- Theatrical release poster
- Directed by: Richard Brooks
- Screenplay by: Gore Vidal
- Based on: "The Catered Affair" 1955 teleplay by Paddy Chayefsky
- Produced by: Sam Zimbalist
- Starring: Bette Davis Ernest Borgnine Debbie Reynolds Barry Fitzgerald Rod Taylor
- Cinematography: John Alton
- Edited by: Gene Ruggiero Frank Santillo
- Music by: André Previn
- Production company: Metro-Goldwyn-Mayer
- Distributed by: Loew's Inc.
- Release date: June 14, 1956;
- Running time: 92 minutes
- Country: United States
- Language: English
- Budget: $1 million
- Box office: $1.5 million

= The Catered Affair =

1956 film by Richard Brooks

The article is about the film. For the stage adaptation, see A Catered Affair.

The Catered Affair trailer

The Catered Affair (also known as Wedding Party) is a 1956 American comedy drama film directed by Richard Brooks and produced by Sam Zimbalist from a screenplay by Gore Vidal, based on a 1955 television play from Goodyear Television Playhouse by Paddy Chayefsky.

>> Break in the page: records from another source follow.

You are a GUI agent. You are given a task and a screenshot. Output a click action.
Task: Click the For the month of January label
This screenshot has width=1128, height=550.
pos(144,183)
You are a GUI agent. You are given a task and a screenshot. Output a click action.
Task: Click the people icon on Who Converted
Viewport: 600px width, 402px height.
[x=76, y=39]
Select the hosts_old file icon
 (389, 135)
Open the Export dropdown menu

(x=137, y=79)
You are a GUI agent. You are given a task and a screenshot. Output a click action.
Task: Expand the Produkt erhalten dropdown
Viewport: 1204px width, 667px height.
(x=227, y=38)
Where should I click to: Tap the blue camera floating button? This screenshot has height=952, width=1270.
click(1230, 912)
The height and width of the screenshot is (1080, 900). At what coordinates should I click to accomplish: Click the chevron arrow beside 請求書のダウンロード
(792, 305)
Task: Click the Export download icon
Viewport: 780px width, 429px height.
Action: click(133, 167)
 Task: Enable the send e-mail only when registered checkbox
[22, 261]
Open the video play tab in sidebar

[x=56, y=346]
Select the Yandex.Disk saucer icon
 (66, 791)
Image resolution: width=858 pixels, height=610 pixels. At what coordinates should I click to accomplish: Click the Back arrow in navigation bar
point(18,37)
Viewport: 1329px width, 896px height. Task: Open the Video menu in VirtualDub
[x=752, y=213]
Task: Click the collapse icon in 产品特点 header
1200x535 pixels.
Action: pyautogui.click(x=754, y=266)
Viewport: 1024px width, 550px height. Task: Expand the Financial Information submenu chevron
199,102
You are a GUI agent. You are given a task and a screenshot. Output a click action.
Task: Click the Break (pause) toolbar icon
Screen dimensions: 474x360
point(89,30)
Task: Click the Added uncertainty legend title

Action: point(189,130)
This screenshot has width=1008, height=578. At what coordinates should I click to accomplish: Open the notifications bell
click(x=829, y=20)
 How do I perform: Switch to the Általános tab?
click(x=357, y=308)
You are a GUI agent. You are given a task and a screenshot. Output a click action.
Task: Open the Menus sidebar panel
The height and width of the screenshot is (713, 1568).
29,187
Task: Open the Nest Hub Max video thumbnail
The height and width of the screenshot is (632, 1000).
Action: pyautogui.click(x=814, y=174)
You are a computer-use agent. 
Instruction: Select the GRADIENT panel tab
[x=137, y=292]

The film stars Bette Davis, Ernest Borgnine, Debbie Reynolds, Barry Fitzgerald and Rod Taylor. The Catered Affair marked the first appearance of Bette Davis in a Metro-Goldwyn-Mayer picture. It was also Rod Taylor's first film for MGM after signing a long-term contract with the studio. The film score was by André Previn and the cinematographer was John Alton.

==Plot==
Agnes Hurley is a disillusioned housewife, married to Bronx cab driver Tom Hurley, who works for a large taxi fleet. Agnes wants something better for her daughter Jane, while Tom has been saving for many years to purchase a taxi medallion and become self-employed.

When Jane announces her engagement to Ralph Halloran, Aggie sees this as an opportunity to have a romantic elaborate wedding, which she never had because they could never afford it. However, Tom protests that they cannot afford it, and Jane is upset by the discord it is causing in the family.

Money troubles and conflicts within the family ensue, which also involve Uncle Jack Conlon, who lives with them. The conflict is resolved when Agnes realizes that it is the happiness of her family, rather than the expensive ceremony, that is most important. Plans for the expensive wedding are shelved and Tom gets the medallion and a new taxi.

==Cast==
- Bette Davis as Agnes Hurley
- Ernest Borgnine as Tom Hurley
- Debbie Reynolds as Jane Hurley
- Barry Fitzgerald as Uncle Jack Conlon
- Rod Taylor as Ralph Halloran
- Robert Simon as Mr. Halloran
- Madge Kennedy as Mrs. Halloran
- Dorothy Stickney as Mrs. Rafferty
- Carol Veazie as Mrs. Casey
- Joan Camden as Alice Scanlon
- Ray Stricklyn as Eddie Hurley
- Jay Adler as Sam Leiter

==Production==
MGM bought the screen rights to the 1955 TV play that aired on Goodyear Television Playhouse in 1955. Ann Blyth was originally announced for the female lead Jane Hurley.

In 1964, Debbie Reynolds said she "hated making" the film "for personal reasons. I like the result and he directed me well but the director made it difficult for me and gave me a hard time." She later wrote in her memoir Unsinkable: A Memoir that Richard Brooks hit her in the face and had to be pulled away by the assistant director.

==Reception==
According to MGM records, the film earned $947,000 in the U.S. and Canada and $520,000 in other countries, resulting in a loss of $106,000. Critics' reviews were largely negative, with the film holding a 17% rating on Rotten Tomatoes.

The New York Times critic Bosley Crowther compared the film unfavorably to Marty and said the film lacked "compassion or appeal." He said that was "partly the fault of the writing, partly the fault of the film and partly the fault of the direction, which is uneven in compass and style." Crowther criticized the performances, saying that Bette Davis' performance was "uncomfortably complicated and alien to the lowly locale." He wrote that Davis gave the role "the air of a gentlelady who has come down a little in the world and deliberately uses bad grammar, with some effort and considerable shame." Ernest Borgnine, he said, "gawks gargoylishly as her Bronx mate."

For her part, however, Davis said in 1973 that her performance was the most under-appreciated but the most self-satisfying of her career.

==Stage adaptation==
A musical adaptation also titled A Catered Affair, with book by Harvey Fierstein and lyrics and music by John Bucchino, premiered at San Diego's Old Globe Theatre in 2007 and the following year played on Broadway at the Walter Kerr Theatre. The cast included Faith Prince, Tom Wopat, Leslie Kritzer and Fierstein.

The play received mixed reviews and closed after 116 performances.